**Data in this exercise**:

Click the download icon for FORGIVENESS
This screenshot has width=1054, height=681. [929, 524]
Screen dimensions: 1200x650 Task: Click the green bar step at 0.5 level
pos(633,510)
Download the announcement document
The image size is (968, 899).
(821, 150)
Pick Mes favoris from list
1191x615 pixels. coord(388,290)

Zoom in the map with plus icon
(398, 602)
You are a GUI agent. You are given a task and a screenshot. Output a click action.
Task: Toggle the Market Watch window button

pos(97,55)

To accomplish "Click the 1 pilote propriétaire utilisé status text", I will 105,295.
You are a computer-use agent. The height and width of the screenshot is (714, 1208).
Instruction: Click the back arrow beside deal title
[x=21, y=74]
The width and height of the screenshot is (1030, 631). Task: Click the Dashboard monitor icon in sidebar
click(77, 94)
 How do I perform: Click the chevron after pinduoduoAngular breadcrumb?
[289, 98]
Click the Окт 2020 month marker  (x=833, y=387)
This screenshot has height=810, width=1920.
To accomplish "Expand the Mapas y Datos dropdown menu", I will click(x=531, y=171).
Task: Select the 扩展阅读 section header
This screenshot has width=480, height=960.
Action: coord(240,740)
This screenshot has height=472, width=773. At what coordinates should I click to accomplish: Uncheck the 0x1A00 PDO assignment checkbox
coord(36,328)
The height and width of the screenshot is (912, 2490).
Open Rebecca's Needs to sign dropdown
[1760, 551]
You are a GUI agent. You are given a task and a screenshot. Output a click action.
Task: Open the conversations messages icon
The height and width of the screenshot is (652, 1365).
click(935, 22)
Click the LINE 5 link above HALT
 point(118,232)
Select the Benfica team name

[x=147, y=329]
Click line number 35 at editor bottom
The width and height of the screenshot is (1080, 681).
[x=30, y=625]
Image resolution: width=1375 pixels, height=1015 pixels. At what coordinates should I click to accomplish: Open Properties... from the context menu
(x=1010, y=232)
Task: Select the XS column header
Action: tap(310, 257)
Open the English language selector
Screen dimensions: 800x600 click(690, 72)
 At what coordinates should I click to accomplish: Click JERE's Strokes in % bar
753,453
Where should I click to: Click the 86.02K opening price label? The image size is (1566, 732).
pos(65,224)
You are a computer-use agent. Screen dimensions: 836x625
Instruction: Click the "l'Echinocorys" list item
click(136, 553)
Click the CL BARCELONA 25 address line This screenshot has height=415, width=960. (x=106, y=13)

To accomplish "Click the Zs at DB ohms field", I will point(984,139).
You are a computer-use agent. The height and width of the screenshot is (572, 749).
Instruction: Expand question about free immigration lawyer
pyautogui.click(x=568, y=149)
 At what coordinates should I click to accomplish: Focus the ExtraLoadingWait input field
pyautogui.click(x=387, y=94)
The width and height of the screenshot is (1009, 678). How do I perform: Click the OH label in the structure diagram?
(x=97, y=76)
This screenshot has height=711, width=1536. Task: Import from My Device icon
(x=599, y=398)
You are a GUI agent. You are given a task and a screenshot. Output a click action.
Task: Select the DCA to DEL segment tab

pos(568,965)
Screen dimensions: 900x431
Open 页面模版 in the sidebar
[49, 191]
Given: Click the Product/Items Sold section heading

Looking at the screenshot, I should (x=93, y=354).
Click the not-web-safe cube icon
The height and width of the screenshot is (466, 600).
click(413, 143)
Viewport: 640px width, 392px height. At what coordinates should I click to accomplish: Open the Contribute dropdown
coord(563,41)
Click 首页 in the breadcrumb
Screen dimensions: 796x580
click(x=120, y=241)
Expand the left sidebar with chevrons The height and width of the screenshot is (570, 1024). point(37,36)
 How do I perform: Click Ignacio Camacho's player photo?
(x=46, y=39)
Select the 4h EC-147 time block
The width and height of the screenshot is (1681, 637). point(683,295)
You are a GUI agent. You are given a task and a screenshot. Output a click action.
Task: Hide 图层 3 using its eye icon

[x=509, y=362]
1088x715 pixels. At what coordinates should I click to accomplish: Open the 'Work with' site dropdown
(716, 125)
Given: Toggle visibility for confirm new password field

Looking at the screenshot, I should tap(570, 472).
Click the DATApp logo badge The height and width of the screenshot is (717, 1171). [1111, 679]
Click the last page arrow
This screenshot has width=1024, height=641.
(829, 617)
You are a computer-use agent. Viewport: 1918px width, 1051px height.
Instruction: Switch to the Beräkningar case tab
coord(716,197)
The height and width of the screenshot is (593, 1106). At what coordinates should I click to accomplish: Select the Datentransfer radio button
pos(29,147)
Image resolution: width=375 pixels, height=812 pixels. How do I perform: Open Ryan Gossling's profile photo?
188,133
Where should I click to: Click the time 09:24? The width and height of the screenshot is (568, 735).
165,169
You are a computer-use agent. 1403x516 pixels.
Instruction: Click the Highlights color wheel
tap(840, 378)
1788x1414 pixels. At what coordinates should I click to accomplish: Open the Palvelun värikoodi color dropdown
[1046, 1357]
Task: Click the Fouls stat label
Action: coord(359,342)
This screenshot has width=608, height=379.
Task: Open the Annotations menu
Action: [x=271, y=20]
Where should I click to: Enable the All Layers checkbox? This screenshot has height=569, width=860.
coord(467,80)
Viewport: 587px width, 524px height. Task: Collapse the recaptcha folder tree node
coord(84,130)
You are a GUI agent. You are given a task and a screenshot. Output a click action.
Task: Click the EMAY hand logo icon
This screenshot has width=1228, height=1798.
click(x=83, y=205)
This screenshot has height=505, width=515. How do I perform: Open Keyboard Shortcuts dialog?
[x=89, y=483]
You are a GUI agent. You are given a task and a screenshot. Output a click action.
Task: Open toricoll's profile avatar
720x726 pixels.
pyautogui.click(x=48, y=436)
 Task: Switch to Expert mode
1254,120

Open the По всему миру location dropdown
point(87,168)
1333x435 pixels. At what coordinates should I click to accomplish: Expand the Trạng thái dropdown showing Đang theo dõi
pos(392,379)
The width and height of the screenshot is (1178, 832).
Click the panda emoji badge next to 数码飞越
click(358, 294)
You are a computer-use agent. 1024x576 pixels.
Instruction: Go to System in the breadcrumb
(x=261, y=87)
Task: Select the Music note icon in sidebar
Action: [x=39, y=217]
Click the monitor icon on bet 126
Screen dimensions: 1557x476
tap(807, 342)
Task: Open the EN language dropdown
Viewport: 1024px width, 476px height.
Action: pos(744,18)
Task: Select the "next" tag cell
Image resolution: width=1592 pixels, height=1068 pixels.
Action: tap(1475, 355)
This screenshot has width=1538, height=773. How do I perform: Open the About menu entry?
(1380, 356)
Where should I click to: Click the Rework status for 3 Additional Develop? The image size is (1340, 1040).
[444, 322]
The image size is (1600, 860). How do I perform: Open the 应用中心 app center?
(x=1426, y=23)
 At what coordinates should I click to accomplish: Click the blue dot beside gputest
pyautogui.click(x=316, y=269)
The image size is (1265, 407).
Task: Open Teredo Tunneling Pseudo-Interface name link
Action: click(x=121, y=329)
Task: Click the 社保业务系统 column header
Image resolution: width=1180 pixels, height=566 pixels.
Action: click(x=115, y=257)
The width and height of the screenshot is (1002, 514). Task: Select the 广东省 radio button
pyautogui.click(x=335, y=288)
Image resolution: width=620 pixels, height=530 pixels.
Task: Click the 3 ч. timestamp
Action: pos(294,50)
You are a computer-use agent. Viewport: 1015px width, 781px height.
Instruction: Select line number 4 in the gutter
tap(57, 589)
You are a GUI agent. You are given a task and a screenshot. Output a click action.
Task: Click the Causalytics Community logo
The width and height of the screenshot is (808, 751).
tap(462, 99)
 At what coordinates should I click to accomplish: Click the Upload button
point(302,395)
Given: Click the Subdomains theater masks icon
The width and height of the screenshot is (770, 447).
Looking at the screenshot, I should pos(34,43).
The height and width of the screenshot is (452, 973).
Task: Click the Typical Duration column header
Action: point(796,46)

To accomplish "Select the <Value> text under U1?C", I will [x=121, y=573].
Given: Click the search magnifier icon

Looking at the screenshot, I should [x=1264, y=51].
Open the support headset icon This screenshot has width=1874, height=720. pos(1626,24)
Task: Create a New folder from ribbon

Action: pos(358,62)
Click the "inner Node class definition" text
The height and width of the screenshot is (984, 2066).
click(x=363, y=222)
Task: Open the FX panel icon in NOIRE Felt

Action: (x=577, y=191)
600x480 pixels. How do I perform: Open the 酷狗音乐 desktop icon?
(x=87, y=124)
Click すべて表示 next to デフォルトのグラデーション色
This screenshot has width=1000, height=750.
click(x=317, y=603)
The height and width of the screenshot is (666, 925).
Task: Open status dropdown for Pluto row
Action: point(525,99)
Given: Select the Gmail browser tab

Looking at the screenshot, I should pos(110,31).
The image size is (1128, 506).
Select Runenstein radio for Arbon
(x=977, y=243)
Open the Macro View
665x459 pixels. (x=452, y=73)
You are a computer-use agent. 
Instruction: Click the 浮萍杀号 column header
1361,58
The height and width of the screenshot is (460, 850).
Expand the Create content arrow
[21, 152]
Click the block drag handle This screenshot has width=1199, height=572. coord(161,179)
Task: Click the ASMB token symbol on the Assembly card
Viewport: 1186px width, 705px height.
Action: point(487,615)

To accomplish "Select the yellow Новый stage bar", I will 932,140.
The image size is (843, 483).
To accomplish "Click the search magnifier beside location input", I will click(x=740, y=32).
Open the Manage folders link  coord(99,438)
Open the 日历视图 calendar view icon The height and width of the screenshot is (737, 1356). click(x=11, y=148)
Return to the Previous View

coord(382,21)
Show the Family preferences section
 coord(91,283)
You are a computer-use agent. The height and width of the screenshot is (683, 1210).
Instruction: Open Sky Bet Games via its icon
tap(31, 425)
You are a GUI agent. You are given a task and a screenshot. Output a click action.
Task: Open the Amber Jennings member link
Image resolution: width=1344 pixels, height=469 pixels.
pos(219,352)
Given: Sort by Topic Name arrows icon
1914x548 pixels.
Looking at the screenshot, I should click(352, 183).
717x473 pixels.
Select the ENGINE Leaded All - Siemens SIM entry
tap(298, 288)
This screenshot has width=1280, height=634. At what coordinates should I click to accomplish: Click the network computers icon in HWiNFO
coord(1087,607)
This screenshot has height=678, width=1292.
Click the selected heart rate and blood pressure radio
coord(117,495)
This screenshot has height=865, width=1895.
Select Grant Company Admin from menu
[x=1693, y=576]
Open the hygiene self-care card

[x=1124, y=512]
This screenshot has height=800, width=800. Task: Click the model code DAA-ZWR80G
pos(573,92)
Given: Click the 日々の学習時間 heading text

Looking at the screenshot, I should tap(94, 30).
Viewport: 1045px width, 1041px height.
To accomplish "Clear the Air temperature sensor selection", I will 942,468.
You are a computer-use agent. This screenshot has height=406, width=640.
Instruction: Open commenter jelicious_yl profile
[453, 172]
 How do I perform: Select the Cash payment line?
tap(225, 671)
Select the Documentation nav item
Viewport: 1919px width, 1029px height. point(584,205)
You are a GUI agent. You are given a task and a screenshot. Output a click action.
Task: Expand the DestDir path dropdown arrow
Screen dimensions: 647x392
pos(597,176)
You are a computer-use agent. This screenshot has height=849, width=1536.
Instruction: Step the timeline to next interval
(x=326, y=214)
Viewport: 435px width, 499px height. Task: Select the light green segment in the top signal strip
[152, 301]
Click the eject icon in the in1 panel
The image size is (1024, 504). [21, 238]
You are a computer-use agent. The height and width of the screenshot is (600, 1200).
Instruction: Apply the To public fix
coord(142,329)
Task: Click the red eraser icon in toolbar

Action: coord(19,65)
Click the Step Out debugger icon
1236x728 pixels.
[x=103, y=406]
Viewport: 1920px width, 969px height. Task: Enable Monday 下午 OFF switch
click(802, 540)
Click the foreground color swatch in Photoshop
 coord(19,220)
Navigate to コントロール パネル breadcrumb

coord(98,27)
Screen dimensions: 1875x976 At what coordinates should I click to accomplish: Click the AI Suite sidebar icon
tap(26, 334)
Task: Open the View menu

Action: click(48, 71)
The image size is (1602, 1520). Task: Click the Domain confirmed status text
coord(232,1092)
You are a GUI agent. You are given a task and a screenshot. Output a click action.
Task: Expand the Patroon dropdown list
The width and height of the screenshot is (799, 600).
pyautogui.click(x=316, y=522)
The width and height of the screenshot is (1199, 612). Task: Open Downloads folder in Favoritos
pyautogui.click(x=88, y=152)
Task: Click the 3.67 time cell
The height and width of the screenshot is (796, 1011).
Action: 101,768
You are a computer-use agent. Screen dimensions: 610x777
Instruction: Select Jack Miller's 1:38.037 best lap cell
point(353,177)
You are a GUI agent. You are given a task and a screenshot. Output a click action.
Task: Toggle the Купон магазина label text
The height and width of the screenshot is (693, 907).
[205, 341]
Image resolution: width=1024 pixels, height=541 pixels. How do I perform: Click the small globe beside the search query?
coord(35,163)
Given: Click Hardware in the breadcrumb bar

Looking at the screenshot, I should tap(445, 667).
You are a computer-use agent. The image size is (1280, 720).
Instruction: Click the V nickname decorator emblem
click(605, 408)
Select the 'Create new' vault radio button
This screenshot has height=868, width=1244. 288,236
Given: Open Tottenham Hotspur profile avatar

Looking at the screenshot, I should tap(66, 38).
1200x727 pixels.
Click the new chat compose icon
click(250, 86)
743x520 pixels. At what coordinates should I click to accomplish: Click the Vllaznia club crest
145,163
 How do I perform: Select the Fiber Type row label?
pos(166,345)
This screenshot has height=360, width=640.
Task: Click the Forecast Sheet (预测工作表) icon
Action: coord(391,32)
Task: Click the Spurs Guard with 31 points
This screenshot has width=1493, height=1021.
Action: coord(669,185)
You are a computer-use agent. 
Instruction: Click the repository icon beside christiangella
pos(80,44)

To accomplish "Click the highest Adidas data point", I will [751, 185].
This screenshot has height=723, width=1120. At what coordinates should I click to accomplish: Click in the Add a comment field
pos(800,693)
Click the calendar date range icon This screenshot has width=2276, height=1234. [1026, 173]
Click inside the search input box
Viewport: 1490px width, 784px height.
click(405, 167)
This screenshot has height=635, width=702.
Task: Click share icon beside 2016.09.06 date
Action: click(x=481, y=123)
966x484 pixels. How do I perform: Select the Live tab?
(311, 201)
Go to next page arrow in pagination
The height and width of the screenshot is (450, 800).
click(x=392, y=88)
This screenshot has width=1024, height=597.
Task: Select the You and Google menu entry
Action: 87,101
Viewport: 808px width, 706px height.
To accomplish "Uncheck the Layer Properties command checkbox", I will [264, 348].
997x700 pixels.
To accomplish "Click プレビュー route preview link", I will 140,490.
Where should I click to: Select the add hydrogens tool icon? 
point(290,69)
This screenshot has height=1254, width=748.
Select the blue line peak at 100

**Aim of the task**: Where does the string "logo" appear in the records? Copy every line that holds it.

**Answer to this problem**:
Click the DATApp logo badge The height and width of the screenshot is (717, 1171). [1111, 679]
Task: Click the EMAY hand logo icon
Task: Click the Causalytics Community logo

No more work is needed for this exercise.